[Stored data]
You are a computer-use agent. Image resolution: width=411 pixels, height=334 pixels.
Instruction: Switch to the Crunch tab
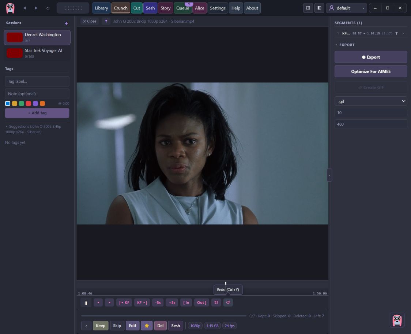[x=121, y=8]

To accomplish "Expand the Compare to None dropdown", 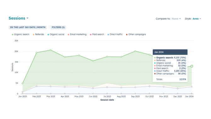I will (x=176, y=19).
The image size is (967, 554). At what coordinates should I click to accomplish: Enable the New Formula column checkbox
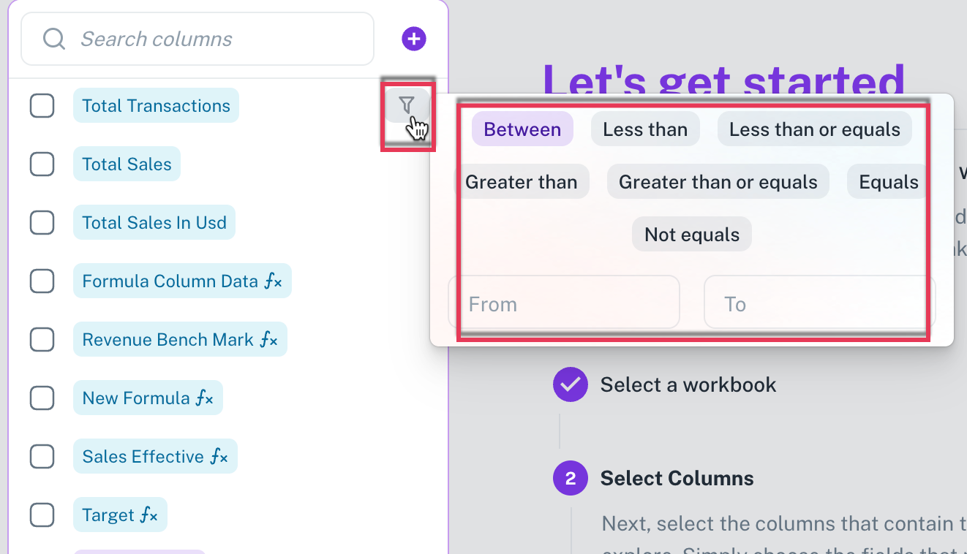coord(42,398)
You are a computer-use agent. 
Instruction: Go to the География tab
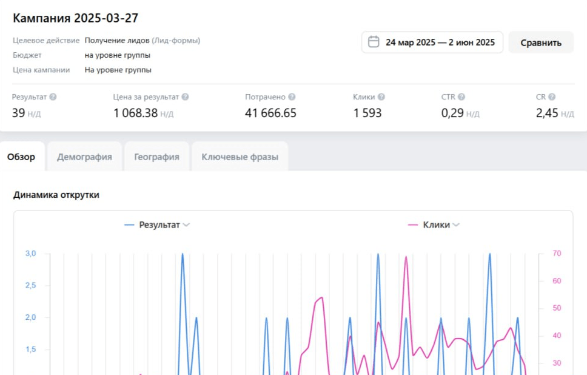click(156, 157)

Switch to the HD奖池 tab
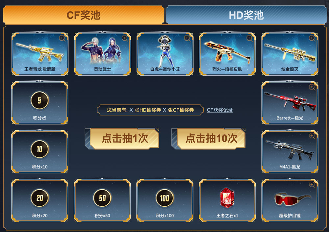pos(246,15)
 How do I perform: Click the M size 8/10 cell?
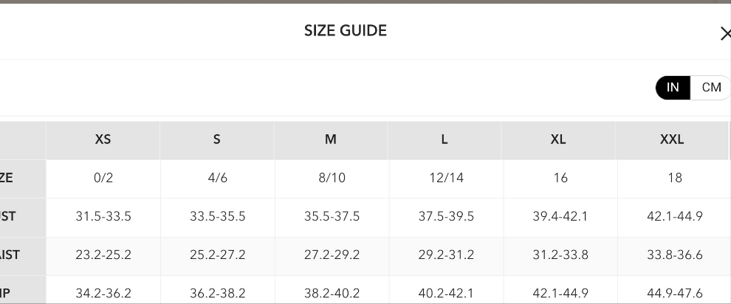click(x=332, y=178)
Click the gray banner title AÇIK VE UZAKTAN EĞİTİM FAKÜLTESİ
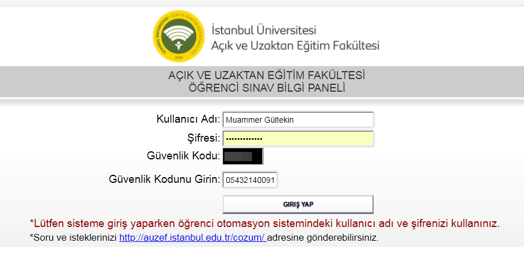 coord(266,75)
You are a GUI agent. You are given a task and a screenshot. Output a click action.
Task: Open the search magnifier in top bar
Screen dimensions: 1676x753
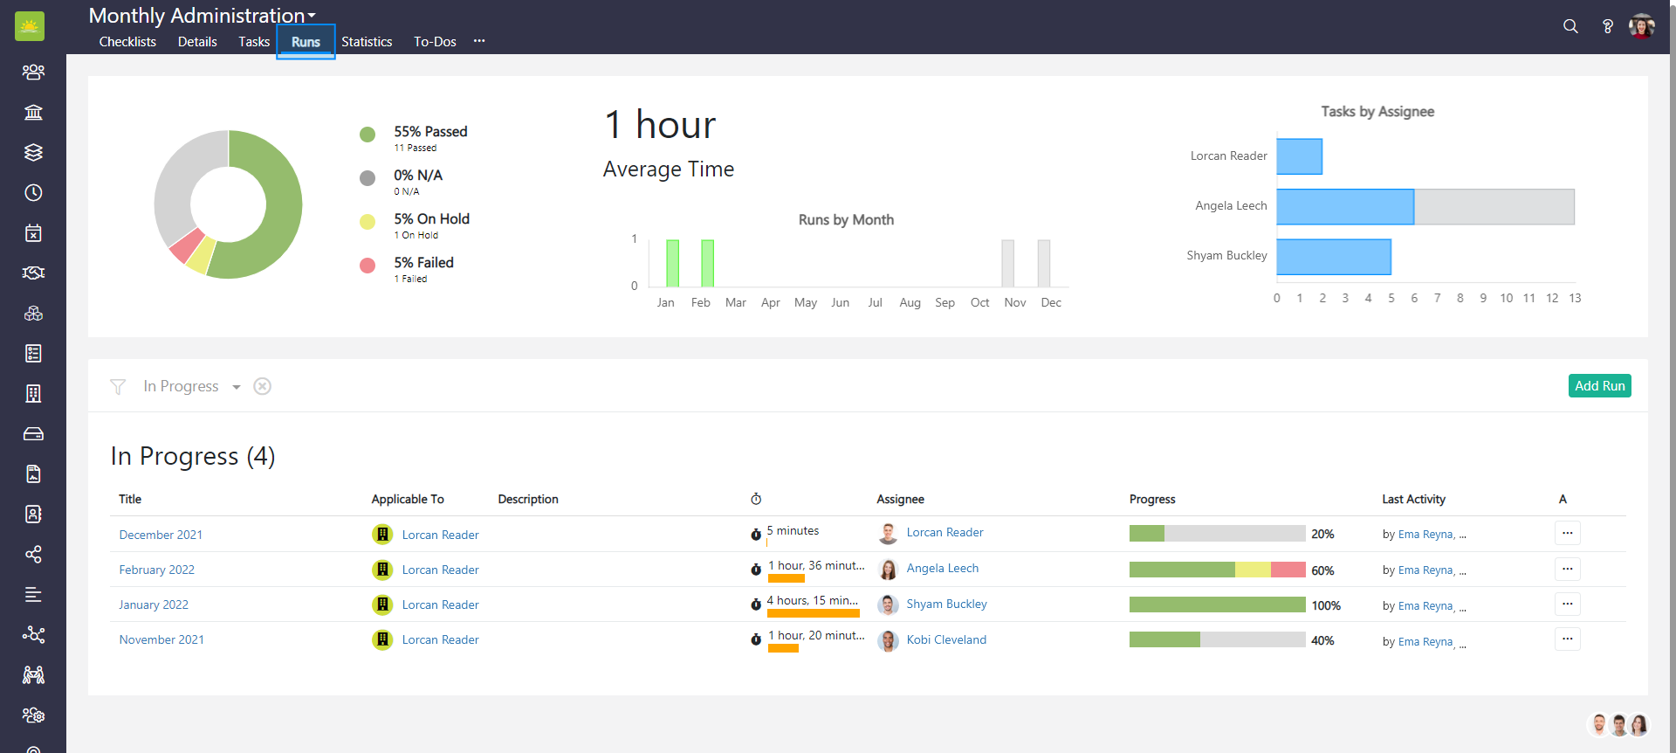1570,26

### Problem details
Count the lines above holding "agent". Give only the number.

### Exercise result
3